*THE TASK*: Rewrite the part of the records that opens with the line containing "ball state (925, 1874)" and closes with the line containing "troy (304, 2086)", keeping every line, requests included, and multiplying each coordinate in the answers by 1.4, rounded to whole numbers with halves rounded up.

*RECORDS FOR THE TASK*:
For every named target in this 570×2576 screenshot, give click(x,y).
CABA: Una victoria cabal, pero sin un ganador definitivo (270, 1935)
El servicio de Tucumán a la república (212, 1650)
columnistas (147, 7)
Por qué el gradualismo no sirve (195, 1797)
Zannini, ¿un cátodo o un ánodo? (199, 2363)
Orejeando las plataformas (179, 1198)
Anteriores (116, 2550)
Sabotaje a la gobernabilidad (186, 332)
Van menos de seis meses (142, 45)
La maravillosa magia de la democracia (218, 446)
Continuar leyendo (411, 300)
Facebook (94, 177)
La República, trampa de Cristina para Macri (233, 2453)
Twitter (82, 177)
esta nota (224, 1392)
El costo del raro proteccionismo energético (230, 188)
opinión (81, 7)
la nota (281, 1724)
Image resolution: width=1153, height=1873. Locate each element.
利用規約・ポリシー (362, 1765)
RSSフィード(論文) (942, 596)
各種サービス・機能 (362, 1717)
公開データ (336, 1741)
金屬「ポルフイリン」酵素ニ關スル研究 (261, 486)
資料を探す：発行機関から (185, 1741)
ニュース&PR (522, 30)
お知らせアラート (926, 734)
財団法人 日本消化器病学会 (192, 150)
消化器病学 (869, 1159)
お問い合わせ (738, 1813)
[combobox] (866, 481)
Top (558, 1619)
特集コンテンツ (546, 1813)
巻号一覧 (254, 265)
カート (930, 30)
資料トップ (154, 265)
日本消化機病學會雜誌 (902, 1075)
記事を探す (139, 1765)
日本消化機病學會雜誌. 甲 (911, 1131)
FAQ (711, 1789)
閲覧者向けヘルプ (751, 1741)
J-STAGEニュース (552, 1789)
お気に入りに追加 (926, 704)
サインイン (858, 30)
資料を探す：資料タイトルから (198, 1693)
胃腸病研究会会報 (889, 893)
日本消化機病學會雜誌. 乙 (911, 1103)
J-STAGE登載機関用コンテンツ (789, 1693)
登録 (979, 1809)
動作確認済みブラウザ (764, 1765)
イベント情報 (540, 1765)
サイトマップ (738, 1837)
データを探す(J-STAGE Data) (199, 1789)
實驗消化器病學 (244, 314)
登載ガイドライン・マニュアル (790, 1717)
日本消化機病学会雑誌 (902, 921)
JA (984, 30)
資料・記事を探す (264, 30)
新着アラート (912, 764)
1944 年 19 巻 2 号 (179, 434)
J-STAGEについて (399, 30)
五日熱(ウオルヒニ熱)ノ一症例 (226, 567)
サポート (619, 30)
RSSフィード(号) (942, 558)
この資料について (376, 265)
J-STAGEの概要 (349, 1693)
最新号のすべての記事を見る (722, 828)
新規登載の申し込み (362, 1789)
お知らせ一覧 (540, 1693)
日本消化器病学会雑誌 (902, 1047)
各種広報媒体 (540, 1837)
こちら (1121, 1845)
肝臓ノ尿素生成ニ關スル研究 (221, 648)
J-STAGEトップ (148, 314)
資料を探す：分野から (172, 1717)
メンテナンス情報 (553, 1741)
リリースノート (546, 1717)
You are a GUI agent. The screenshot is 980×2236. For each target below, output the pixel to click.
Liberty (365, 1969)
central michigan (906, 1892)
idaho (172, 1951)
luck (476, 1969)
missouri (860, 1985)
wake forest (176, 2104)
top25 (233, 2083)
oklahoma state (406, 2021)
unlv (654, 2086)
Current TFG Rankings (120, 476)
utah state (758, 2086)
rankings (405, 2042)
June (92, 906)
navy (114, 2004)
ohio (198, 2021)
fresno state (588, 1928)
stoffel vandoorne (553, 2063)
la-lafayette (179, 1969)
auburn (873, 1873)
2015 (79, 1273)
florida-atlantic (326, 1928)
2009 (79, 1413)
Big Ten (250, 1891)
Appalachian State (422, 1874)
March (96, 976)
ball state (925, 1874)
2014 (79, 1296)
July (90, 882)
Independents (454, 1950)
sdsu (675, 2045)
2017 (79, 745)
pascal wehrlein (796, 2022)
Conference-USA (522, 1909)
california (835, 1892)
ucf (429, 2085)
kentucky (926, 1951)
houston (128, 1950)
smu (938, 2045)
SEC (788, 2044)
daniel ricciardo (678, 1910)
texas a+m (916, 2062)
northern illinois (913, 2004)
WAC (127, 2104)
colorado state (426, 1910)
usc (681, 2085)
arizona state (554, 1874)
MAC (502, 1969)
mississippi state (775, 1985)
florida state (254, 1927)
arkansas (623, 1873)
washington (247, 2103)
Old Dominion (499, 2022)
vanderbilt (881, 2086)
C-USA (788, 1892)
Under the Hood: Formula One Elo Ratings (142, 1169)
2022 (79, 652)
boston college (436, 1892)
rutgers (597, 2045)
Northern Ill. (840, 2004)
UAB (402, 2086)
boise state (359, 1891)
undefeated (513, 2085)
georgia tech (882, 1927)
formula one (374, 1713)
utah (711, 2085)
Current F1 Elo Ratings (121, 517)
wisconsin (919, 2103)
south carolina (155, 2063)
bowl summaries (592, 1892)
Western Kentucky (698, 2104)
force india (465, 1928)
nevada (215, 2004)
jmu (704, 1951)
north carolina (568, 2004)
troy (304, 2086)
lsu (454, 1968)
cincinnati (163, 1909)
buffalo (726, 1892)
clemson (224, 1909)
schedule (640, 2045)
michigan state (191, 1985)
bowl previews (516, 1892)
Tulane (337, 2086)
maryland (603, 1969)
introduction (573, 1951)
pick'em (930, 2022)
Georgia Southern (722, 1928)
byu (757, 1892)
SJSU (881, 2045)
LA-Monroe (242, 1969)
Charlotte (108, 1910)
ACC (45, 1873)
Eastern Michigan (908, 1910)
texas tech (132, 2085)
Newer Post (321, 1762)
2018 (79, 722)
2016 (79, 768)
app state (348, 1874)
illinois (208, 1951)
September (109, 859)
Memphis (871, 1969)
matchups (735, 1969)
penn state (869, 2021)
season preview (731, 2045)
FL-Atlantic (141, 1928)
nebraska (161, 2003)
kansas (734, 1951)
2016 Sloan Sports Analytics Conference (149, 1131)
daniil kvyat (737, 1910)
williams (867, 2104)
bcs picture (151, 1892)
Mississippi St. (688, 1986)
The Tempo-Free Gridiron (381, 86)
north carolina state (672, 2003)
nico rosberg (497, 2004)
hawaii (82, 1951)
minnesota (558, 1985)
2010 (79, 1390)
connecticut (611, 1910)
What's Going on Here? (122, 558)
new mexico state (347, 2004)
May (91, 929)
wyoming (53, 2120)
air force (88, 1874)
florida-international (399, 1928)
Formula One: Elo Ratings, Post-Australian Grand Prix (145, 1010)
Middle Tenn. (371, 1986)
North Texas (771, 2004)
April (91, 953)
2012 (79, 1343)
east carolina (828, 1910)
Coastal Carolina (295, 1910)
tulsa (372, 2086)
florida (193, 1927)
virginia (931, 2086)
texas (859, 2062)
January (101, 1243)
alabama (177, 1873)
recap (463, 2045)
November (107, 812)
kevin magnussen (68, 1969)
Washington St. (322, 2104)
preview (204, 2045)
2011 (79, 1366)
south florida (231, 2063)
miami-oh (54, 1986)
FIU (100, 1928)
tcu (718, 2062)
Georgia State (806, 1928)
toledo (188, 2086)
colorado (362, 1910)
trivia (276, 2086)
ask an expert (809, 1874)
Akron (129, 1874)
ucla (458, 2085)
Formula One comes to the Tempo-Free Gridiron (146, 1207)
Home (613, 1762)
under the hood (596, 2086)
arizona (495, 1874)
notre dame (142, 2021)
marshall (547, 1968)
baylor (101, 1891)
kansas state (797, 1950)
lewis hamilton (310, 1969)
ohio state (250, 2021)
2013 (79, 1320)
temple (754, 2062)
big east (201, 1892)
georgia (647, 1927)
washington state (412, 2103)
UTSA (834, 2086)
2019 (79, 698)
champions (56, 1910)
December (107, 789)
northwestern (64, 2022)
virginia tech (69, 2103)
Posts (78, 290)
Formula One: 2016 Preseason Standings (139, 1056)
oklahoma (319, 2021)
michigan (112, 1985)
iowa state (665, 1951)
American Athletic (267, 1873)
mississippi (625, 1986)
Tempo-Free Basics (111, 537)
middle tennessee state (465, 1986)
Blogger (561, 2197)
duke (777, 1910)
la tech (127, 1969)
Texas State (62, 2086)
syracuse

*EXERCISE OUTPUT*:
ball state (1295, 2624)
2014 (111, 1814)
July (126, 1235)
Independents (636, 2730)
sdsu (945, 2863)
2017 (111, 1043)
pascal wehrlein (1114, 2831)
Conference-USA (731, 2673)
california (1169, 2649)
ucf (601, 2919)
kentucky (1296, 2731)
houston (179, 2730)
smu (1313, 2863)
SEC (1103, 2862)
daniel ricciardo (949, 2674)
texas a+m (1282, 2887)
northern illinois (1278, 2806)
WAC (178, 2946)
colorado state (596, 2674)
usc (953, 2919)
arizona state (776, 2624)
MAC (703, 2757)
mississippi state (1085, 2779)
florida state (356, 2698)
arkansas (872, 2622)
washington (346, 2944)
Old Dominion (699, 2831)
vanderbilt (1233, 2920)
C-USA (1103, 2649)
Under the Hood: Formula One Elo Ratings (199, 1637)
2022 (111, 913)
boston college (610, 2649)
rutgers (836, 2863)
Northern Ill. (1176, 2806)
UAB (563, 2920)
boise state (503, 2647)
undefeated (718, 2919)
georgia tech (1235, 2698)
formula one (524, 2398)
utah (995, 2919)
Current F1 Elo Ratings (169, 724)
wisconsin (1287, 2944)
south carolina (217, 2888)
bowl summaries (829, 2649)
Western Kentucky (977, 2946)
force india (651, 2699)
nevada (301, 2806)
jmu (986, 2731)
north carolina (795, 2806)
troy (426, 2920)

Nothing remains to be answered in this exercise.